Can a graying Europe still support itself?

New warnings are on the way over how the Continent will manage with

Jesusa Segade, the superintendent of a smart Paris apartment block, was born 53 years ago in Codeso, a village in northwestern Spain, one of 14 brothers and sisters.

Like seven of her siblings and hundreds of thousands of other Spaniards, Mrs. Segade sought a more prosperous life abroad. She and her husband limited themselves to three children, "because we wanted to give them an education," she says. Even three kids seem an extravagance; none of her husband's relatives have more than two, and "in Codeso, all the young women today stop at one."

Segade's family story is a tale of success. But its pattern of fewer and fewer children, one that recurs all over Europe, carries within it the seeds of an alarming crisis, and possibly of a dreadful failure for the Continent, demographers warn.

Europe's population is about to start shrinking, and aging, dramatically. Unless the trend toward small families is reversed or immigration increases sharply, its citizens face the prospect of not only waiting longer to retire, but receiving smaller pensions when they do. Even so, as fewer workers support ever more retirees, government budgets will be threatened, industrial output will fall, and the very nature of European society will be at stake.

"When you have a lot of old people rather than a lot of young people, society's psychology changes," says Joseph Grinblat, a demographer with the United Nations Population Division. "This type of change is gradual, but in the long run it is going to be tremendous."

Mr. Grinblat is one of the authors of a United Nations study, to be published in March, drawing attention to the effects of the striking fall in European birth rates. By the middle of the 21st century, the study predicts, Italy's population will have dropped from today's 57 million to 41 million.

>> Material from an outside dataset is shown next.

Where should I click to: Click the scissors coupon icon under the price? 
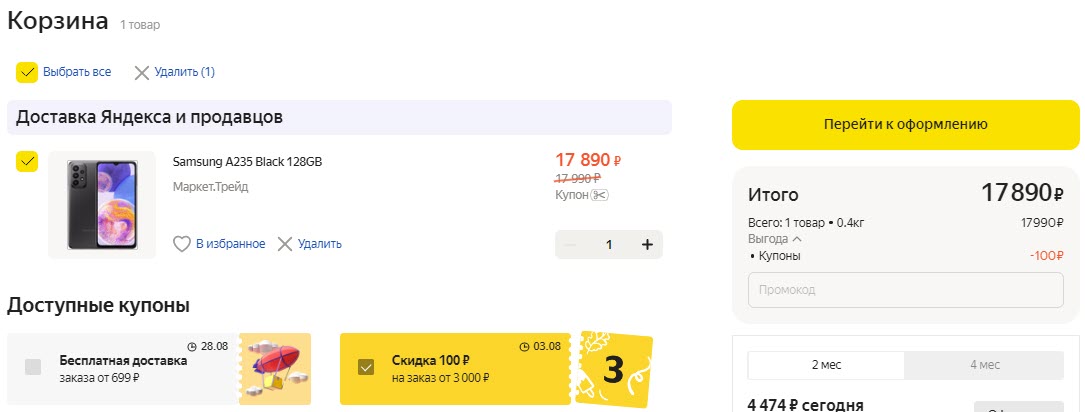599,195
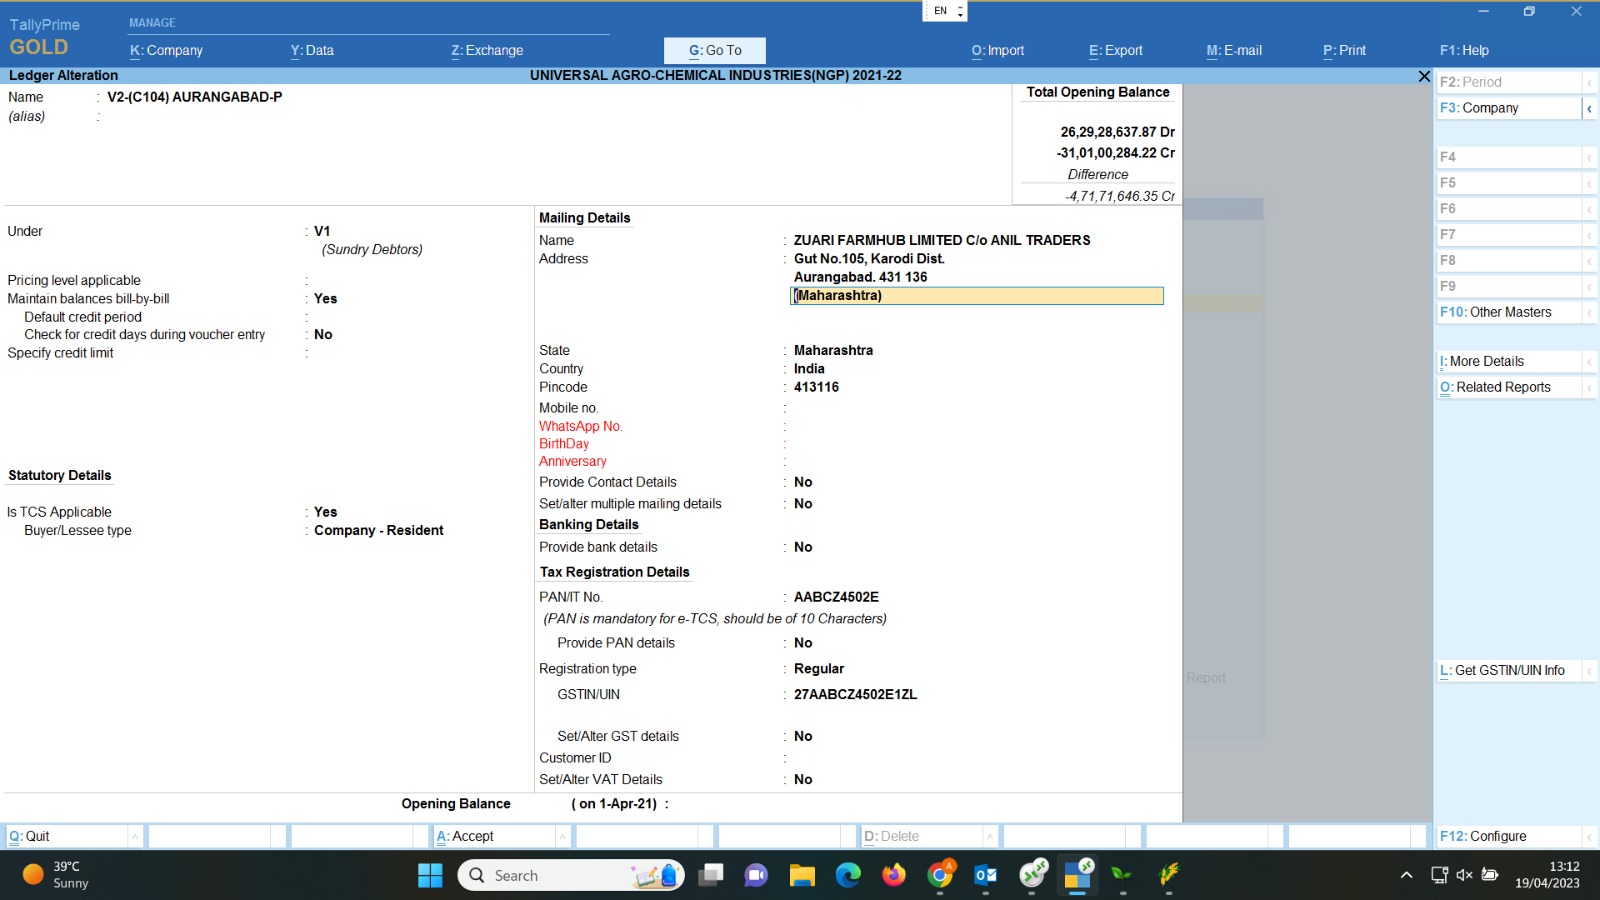Click the highlighted (Maharashtra) address field

coord(976,296)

Its labor force will have been halved, while the number of pensioners will have nearly doubled. Other European nations will be in roughly similar situations: Today there are about five people of working age for every retiree - by 2050 there will be only two. The only way to maintain the current ratio, says the UN report, would be to let 159 million immigrants into Europe - 40 percent of the current population over the next 25 years.

"That is clearly not possible" for political and social reasons, Grinblat points out. "There are only three things you can do: increase the retirement age, increase social security contributions, or reduce pensions. Those are all painful, so it is very hard for politicians to act unless there is an urgent need." Some demographers propose a fourth option - boosting the birth rate with government policies designed to encourage larger families. "We should revalue parents, see them as creators of wealth and give them financial recognition," argues Jean-Didier Lecaillon, an economist at the Sorbonne university in Paris.

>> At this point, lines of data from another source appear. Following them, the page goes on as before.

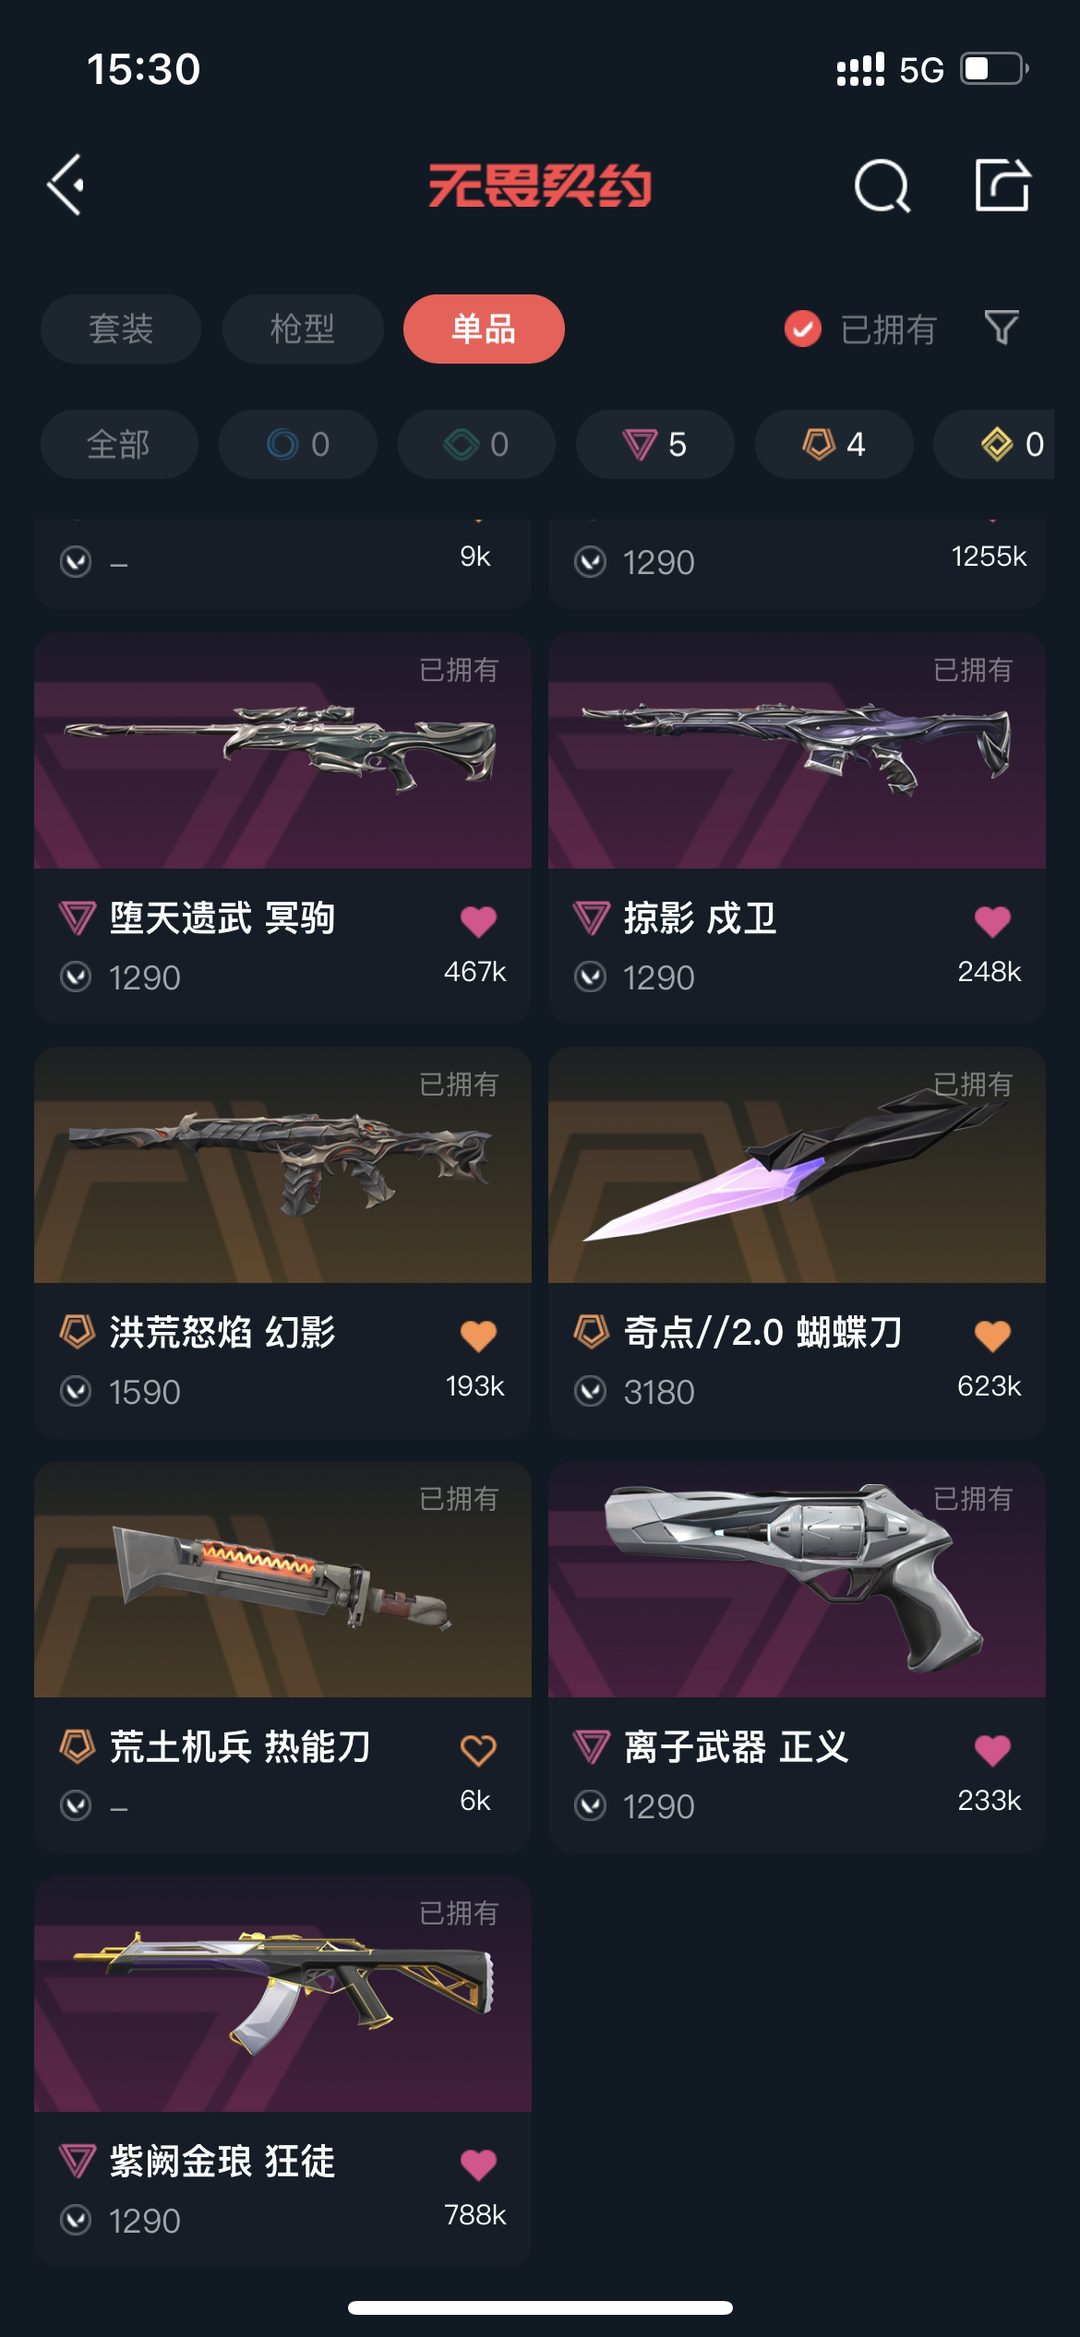Switch to the 套装 tab
This screenshot has height=2337, width=1080.
[121, 329]
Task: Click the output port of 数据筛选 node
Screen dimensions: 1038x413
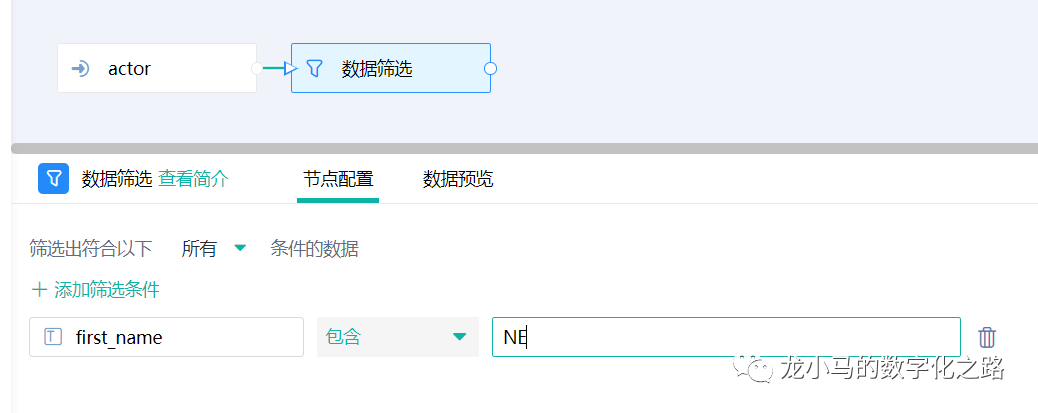Action: [490, 68]
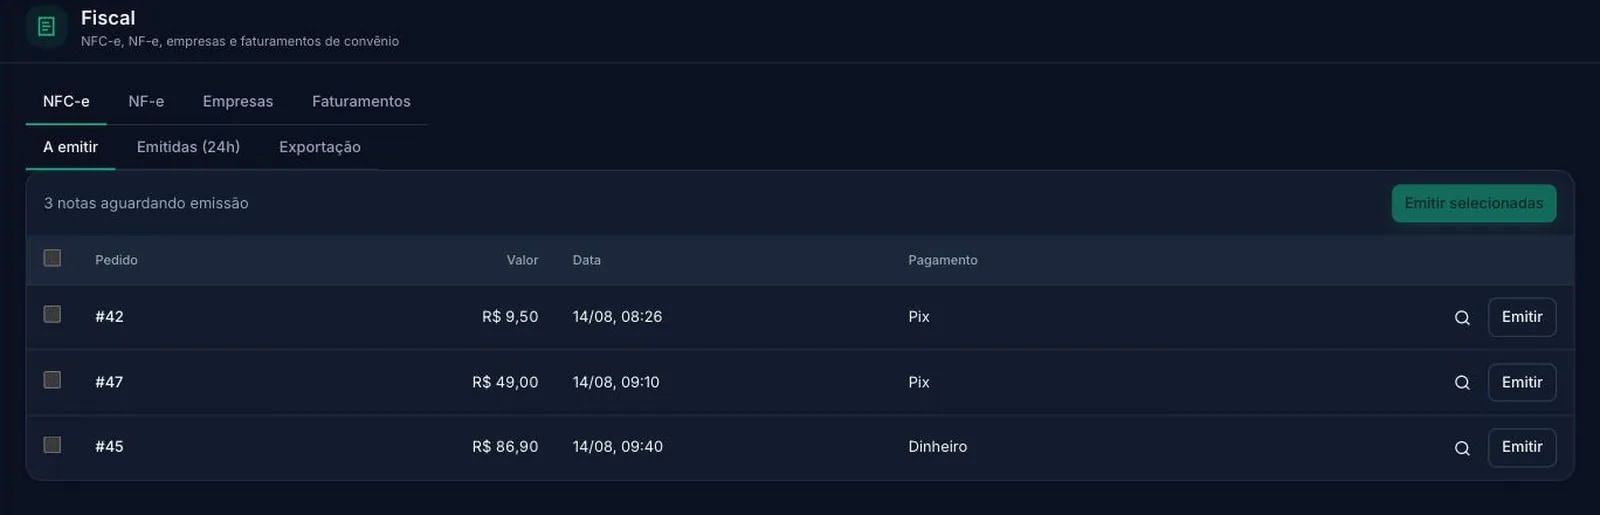This screenshot has width=1600, height=515.
Task: Check the box for order #45
Action: pos(53,445)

Government spending in France, complains Jean-Claude Chesnais, director of research at the French National Institute for Demographic Studies, "is upside down." While $166 billion are spent on pensions each year, only a tenth of that goes to family-oriented programs, he says. But it is far from clear that government spending can really reverse a falling birth rate. Sweden tried offering generous benefits to encourage childbearing, but its success seems to have been short-lived.

As women in developed countries enjoy new prosperity and freedom to work, they appear to be wreaking profound changes on society. Politicians, however, are showing few signs of facing up to the implications of smaller, older populations.

Nowhere in Europe does a government encourage immigration. Most, on the contrary, strictly limit foreigners, fearing the social tensions - and political extremism - that poorly integrated immigrant communities can generate.

But without immigrants, a shrinking labor force will be paying fewer taxes and social security contributions. Every field of government expenditure, from health care to housing, from defense to education, will suffer. Markets will undergo radical transformations too, as a lopsided consumer base develops different tastes. There will be "a smaller market for toys," while "sales of cosmetics, skin care, hair coloring, and other youth-inducing products will thrive," predicts a report by New York-based PriceWaterhouseCoopers, the world's largest accounting, auditing, and consulting firm.

Since the retirement age will have to increase, economists say, (it is already up to 67 in Iceland and Denmark), businesses will have to find ways to employ older people. And since there will be fewer young people graduating from universities, "one main problem would be where industry would go," worries Rainer Munz, a demographer at Humboldt University in Berlin. "We are not yet prepared for a situation where 30- to 50-year-olds need to get fresh knowledge, we lack the institutions to meet this need."

Some observers see deeper significance in the statistics that tell the story of Europe's declining population. "The numbers are like a thermometer," suggests Professor Lecaillon. "You have to wonder what it means, this rejection of life in our modern civilization."

For Professor Chesnais, the ebb "is inevitable: Europe went through a phase of arrogant expansion around the world, now we are in a phase of decline. I think we can limit the extent of the fall, but we cannot stop it."